◆ **TASK DETAILS**: From the records below, set down exactly the lines starting with the line that contains "Babyvisible (273, 181)" and going on through the line that contains "Handivisible (149, 181)". Nothing else is wanted.

◆ **EXTRACTED MATERIAL**:

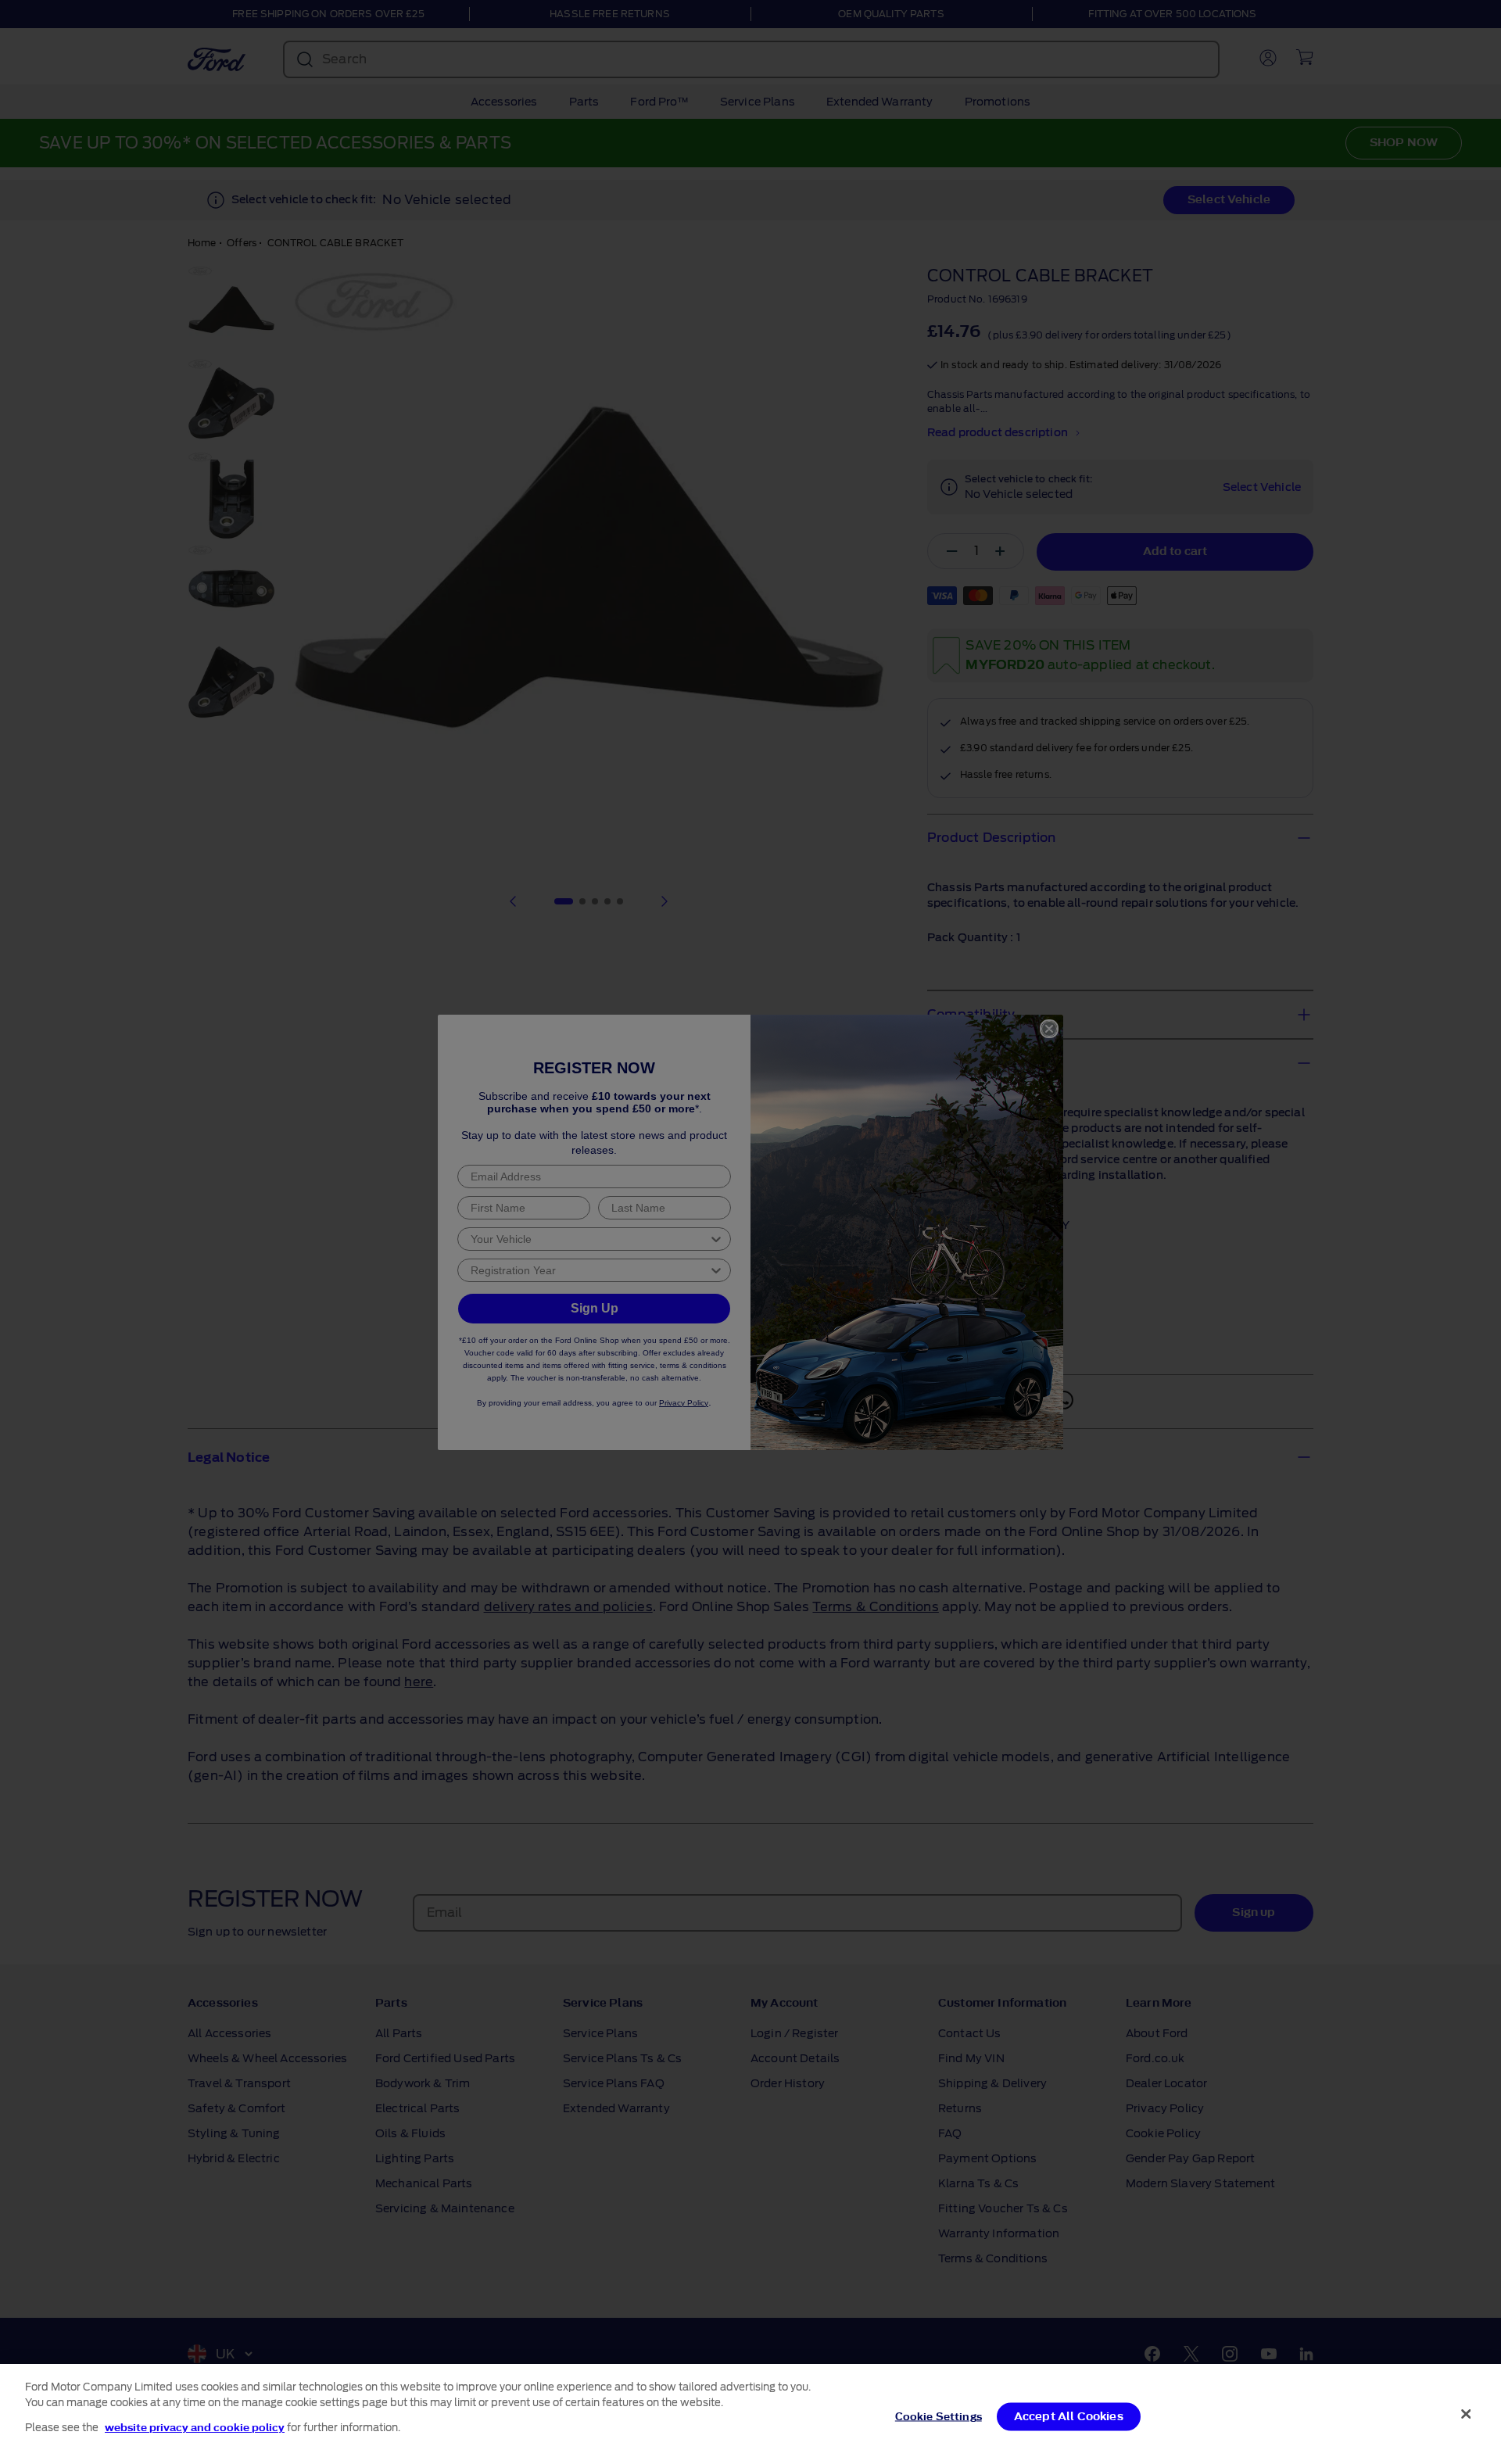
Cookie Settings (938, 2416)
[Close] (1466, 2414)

--

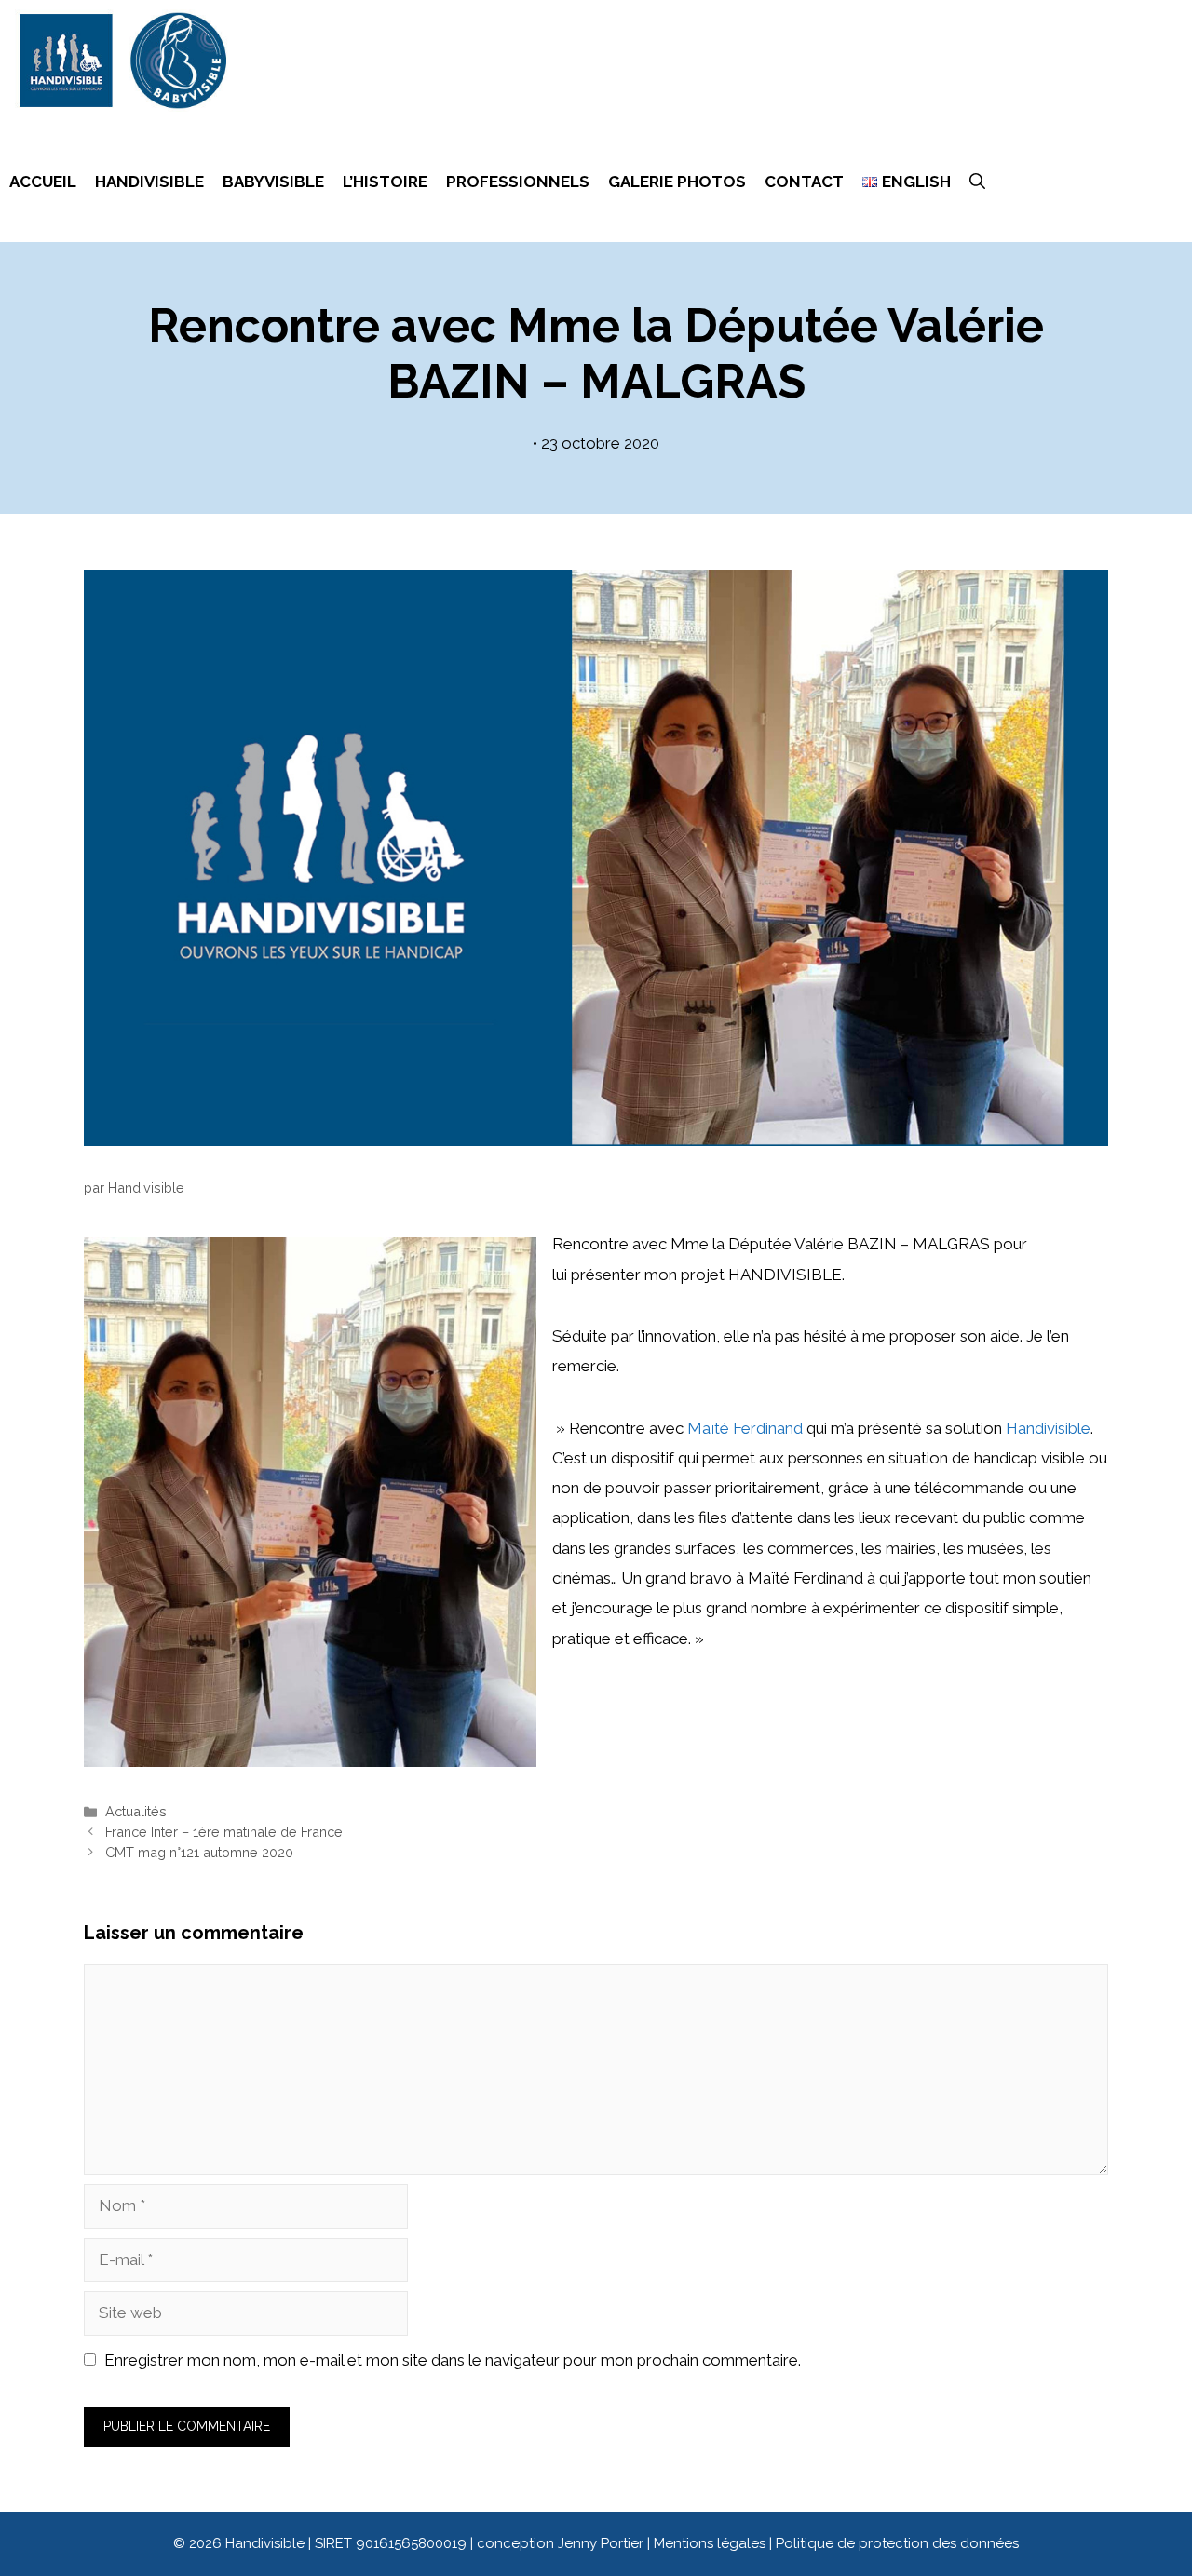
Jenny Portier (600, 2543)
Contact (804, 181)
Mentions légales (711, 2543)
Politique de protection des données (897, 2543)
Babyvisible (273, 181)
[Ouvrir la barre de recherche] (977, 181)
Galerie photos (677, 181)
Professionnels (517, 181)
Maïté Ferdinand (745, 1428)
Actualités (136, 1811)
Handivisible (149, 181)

◆ **ANSWER BOX**:
Babyvisible (273, 181)
[Ouvrir la barre de recherche] (977, 181)
Galerie photos (677, 181)
Professionnels (517, 181)
Maïté Ferdinand (745, 1428)
Actualités (136, 1811)
Handivisible (149, 181)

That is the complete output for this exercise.